Can you drink alcohol on keto?
You've discovered the world's most effective weight loss plan, and you've learned about its health benefits. You've started eating the Keto way, enjoying those hearty Keto foods, and you beat the Keto Flu! You're starting to see results -- maybe even dramatic ones. You're cruising right along, totally crushing it, in ketosis.

And then, suddenly, a special occasion happens. It could be a wedding, a birthday, or a concert. It might just be one of those nights out that you've been looking forward to for a long time (so you can show off that new waistline).

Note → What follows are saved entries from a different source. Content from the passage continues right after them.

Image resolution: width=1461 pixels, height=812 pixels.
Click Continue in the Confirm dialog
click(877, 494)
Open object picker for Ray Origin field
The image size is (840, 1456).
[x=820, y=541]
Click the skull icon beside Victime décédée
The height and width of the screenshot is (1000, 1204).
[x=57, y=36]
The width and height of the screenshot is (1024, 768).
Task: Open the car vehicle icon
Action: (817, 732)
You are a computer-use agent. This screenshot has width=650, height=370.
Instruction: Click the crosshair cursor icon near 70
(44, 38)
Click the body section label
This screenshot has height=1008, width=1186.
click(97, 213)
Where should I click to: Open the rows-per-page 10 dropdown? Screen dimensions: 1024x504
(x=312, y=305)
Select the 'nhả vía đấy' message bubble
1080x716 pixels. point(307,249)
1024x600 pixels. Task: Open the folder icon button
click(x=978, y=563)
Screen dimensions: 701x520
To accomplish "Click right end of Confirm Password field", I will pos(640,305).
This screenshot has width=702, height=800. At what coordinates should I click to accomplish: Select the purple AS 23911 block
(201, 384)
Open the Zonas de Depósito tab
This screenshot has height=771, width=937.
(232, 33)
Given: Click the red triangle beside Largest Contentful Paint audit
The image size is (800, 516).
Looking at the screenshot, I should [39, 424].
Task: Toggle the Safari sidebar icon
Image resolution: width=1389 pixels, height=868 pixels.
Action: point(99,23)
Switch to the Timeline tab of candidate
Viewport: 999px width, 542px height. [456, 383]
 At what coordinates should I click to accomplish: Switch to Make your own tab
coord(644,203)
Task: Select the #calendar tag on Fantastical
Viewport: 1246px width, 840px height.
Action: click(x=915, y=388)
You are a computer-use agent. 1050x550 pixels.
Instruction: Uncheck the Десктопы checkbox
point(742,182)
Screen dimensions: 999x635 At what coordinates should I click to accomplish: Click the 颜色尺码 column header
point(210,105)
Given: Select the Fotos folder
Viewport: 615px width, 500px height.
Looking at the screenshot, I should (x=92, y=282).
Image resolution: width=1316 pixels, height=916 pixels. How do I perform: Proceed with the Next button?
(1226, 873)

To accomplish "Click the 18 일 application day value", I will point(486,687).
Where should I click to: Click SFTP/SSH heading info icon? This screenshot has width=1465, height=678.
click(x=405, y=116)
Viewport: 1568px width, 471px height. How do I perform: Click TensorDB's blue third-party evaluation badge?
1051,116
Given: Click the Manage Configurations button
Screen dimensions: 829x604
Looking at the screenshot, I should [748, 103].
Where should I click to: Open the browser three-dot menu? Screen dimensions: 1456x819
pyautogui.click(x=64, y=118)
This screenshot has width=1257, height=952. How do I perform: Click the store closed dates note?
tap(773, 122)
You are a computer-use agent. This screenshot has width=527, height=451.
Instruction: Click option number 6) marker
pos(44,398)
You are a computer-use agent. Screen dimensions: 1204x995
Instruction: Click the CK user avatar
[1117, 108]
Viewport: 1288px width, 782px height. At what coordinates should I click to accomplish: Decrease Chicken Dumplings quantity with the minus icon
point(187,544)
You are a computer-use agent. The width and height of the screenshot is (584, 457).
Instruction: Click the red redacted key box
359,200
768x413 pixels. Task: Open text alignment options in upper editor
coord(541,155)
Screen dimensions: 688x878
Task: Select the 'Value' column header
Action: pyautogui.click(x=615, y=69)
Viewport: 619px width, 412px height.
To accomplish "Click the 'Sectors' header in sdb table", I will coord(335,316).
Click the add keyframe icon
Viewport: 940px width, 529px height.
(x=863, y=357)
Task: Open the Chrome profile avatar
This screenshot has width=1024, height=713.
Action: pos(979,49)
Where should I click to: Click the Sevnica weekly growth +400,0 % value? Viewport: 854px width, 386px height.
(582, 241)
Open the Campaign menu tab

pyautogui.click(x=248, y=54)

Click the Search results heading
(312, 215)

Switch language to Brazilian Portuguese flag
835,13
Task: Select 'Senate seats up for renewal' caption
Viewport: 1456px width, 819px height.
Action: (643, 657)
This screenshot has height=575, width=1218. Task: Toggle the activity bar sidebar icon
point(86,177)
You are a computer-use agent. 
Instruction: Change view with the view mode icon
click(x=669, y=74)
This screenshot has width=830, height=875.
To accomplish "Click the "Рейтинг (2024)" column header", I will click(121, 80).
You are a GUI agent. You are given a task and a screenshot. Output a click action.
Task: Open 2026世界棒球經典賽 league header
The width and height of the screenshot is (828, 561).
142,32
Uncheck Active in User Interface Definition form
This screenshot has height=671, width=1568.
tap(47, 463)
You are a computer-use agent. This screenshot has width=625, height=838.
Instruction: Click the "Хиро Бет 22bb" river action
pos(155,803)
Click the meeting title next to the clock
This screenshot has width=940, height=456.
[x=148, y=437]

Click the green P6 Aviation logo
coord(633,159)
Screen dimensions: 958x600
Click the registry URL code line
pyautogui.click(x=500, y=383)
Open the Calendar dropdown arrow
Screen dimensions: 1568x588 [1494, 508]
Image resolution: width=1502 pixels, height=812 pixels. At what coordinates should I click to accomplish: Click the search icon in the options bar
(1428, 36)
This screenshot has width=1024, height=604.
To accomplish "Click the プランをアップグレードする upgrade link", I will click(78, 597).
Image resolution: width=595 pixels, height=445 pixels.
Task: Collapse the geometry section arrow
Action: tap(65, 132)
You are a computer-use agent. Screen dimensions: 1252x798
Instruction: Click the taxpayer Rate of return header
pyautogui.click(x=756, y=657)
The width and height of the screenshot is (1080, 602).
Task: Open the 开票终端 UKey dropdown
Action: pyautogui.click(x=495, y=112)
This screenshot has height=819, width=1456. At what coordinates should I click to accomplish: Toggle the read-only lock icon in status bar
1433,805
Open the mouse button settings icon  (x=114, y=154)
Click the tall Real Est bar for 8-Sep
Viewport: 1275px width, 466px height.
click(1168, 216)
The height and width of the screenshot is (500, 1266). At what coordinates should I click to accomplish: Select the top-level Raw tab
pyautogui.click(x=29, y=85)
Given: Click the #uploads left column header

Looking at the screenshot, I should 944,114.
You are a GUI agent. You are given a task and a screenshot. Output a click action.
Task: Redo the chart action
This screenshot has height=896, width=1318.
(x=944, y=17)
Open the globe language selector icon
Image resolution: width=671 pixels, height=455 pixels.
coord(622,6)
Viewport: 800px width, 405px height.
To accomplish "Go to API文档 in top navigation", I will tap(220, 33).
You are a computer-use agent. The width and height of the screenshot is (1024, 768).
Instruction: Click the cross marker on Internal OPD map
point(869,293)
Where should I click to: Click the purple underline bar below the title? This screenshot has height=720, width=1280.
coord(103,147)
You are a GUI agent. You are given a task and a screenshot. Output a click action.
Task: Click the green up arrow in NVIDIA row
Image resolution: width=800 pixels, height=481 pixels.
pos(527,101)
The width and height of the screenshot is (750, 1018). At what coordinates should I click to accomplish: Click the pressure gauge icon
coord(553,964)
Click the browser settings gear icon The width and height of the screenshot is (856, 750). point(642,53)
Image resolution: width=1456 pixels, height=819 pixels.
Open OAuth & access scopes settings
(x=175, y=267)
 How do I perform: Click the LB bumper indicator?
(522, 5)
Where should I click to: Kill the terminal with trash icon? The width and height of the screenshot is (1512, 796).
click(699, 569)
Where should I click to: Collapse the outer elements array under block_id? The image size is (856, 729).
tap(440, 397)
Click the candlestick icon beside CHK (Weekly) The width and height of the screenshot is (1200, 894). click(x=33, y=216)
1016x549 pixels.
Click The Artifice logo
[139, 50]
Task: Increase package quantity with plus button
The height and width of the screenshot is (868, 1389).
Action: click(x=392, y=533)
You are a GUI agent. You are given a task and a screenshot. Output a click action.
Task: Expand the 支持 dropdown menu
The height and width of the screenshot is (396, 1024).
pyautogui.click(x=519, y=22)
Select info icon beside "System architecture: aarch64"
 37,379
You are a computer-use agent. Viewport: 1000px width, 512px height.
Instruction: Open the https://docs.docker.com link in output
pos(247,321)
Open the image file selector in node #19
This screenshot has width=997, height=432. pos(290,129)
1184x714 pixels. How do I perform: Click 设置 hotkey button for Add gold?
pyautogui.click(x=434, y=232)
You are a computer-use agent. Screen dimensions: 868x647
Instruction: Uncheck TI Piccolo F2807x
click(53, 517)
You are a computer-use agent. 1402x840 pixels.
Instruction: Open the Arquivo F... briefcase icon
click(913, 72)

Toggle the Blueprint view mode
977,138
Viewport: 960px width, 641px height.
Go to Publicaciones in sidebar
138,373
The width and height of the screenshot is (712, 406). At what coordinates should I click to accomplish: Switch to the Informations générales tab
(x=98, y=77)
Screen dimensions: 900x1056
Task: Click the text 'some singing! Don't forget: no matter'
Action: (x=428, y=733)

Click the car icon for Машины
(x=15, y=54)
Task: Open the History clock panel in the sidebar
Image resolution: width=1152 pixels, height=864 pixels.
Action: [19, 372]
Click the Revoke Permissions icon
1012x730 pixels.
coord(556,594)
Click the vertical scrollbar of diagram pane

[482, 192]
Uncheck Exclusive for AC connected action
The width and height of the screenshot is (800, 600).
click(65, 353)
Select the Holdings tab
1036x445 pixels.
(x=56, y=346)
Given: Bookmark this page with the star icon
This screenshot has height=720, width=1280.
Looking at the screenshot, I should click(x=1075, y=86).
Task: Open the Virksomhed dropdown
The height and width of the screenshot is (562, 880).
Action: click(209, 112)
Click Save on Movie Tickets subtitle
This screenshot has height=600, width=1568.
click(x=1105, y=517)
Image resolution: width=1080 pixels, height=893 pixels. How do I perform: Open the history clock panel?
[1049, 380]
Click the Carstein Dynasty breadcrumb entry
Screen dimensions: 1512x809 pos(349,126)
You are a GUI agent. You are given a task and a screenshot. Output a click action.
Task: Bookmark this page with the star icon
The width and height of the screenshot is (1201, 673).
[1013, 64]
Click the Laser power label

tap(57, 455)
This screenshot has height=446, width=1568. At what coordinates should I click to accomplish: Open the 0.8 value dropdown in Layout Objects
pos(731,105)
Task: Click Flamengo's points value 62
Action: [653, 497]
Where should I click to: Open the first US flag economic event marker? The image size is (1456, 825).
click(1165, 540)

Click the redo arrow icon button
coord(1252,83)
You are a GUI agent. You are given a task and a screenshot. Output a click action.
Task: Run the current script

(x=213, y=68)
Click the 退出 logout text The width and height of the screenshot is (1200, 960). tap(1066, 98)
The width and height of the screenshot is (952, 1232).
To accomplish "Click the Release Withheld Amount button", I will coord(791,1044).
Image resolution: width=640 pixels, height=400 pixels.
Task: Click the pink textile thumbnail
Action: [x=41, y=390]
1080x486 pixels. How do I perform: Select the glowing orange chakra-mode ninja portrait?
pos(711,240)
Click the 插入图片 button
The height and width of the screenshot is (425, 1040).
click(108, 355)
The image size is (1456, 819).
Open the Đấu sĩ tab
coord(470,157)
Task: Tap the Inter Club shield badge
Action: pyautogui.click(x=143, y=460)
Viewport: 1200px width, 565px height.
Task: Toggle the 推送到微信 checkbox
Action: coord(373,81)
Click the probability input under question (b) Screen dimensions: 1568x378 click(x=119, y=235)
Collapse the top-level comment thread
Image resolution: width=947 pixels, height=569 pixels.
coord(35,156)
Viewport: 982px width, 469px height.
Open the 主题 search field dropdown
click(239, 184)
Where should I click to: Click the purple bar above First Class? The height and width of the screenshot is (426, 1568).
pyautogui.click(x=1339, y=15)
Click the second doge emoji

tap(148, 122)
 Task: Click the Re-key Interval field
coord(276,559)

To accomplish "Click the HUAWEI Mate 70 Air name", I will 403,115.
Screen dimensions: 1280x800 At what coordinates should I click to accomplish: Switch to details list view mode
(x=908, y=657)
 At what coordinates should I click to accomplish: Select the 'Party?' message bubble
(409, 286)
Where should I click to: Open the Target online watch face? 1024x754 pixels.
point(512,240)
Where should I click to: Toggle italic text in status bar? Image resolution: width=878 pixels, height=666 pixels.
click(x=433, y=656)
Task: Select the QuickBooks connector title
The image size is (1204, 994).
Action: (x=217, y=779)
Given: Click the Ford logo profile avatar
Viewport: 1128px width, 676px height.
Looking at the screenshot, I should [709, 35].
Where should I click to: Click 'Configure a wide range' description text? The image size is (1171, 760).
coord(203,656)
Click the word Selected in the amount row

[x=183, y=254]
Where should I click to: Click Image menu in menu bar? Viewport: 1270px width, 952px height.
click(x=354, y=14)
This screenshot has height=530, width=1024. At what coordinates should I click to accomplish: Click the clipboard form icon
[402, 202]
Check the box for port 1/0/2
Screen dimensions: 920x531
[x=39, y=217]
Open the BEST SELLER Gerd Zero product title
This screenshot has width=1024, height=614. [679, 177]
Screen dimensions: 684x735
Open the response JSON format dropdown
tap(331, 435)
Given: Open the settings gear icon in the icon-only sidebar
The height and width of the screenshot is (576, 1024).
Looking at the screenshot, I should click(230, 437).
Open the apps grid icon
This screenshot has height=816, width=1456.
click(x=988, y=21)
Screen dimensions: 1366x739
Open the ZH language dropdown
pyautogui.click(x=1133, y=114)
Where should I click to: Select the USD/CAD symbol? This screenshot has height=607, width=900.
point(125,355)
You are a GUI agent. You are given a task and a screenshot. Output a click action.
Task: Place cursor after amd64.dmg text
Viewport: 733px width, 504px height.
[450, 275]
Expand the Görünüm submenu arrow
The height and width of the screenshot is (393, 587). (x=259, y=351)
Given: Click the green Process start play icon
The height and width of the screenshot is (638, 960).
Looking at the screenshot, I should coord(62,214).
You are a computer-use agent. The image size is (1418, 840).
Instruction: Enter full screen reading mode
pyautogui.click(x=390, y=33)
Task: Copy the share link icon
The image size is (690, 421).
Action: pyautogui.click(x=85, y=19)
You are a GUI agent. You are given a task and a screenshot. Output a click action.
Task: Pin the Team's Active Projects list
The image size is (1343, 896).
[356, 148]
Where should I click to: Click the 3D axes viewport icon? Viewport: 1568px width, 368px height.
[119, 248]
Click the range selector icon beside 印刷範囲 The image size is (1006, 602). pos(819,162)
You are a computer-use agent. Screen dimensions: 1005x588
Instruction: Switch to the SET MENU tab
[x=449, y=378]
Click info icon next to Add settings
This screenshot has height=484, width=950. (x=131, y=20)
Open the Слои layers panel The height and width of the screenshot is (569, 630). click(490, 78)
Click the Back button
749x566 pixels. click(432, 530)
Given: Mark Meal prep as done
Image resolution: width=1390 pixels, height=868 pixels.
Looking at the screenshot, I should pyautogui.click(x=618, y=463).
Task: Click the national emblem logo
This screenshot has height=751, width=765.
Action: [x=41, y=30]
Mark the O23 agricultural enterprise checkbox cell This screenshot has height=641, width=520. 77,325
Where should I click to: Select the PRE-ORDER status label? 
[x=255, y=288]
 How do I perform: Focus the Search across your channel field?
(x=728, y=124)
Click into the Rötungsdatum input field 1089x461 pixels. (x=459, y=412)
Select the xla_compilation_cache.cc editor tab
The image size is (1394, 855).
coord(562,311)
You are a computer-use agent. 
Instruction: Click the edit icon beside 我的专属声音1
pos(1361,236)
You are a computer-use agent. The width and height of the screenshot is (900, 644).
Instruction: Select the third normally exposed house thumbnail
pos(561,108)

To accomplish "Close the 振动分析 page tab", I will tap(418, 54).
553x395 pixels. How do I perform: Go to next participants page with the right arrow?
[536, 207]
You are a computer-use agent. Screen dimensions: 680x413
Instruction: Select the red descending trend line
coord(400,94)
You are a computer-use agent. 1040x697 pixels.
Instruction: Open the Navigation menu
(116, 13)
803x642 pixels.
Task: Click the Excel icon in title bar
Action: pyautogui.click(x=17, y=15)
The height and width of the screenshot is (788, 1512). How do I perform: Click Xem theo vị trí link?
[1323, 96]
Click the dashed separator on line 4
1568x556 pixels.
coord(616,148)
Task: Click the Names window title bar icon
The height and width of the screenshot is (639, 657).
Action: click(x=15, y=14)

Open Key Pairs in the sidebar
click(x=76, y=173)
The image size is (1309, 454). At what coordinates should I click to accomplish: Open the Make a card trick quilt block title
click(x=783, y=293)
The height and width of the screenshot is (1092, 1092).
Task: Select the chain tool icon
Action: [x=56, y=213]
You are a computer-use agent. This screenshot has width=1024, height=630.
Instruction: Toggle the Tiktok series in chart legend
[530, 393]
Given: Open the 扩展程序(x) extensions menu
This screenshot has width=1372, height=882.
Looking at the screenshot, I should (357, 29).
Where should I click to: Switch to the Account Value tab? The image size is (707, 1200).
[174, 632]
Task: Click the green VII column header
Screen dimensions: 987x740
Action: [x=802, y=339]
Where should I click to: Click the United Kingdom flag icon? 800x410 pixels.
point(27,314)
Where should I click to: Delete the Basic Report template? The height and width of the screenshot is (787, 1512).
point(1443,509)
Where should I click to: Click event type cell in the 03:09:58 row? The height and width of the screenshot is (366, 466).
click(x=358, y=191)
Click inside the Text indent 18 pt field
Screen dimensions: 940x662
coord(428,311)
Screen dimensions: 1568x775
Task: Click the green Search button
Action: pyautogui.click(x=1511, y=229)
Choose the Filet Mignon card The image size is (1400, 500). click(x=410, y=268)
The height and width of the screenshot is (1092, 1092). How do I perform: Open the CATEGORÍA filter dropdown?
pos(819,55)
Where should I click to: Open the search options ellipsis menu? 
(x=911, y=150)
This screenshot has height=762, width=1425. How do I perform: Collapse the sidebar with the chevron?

No matter what the cause for getting together, it's pretty common for people to drink alcohol when they gather. If you don't drink, there's no need to worry about this dietary quandary; please continue crushing it. If you do, you might want to consider alcohol's effect on ketosis and do a little planning before you go off into the night.

The short answer is yes, you can drink certain kinds of alcohol on Keto. Read on for some insight into the best choices.

Beer: Not the Best

The emphasis on extra-low carb and sugar intake is what makes Keto the weight loss weapon it is. Since we have to stay under our daily limits in order to stay in ketosis, that (nearly) eliminates one entire genre of alcoholic drinks: beer.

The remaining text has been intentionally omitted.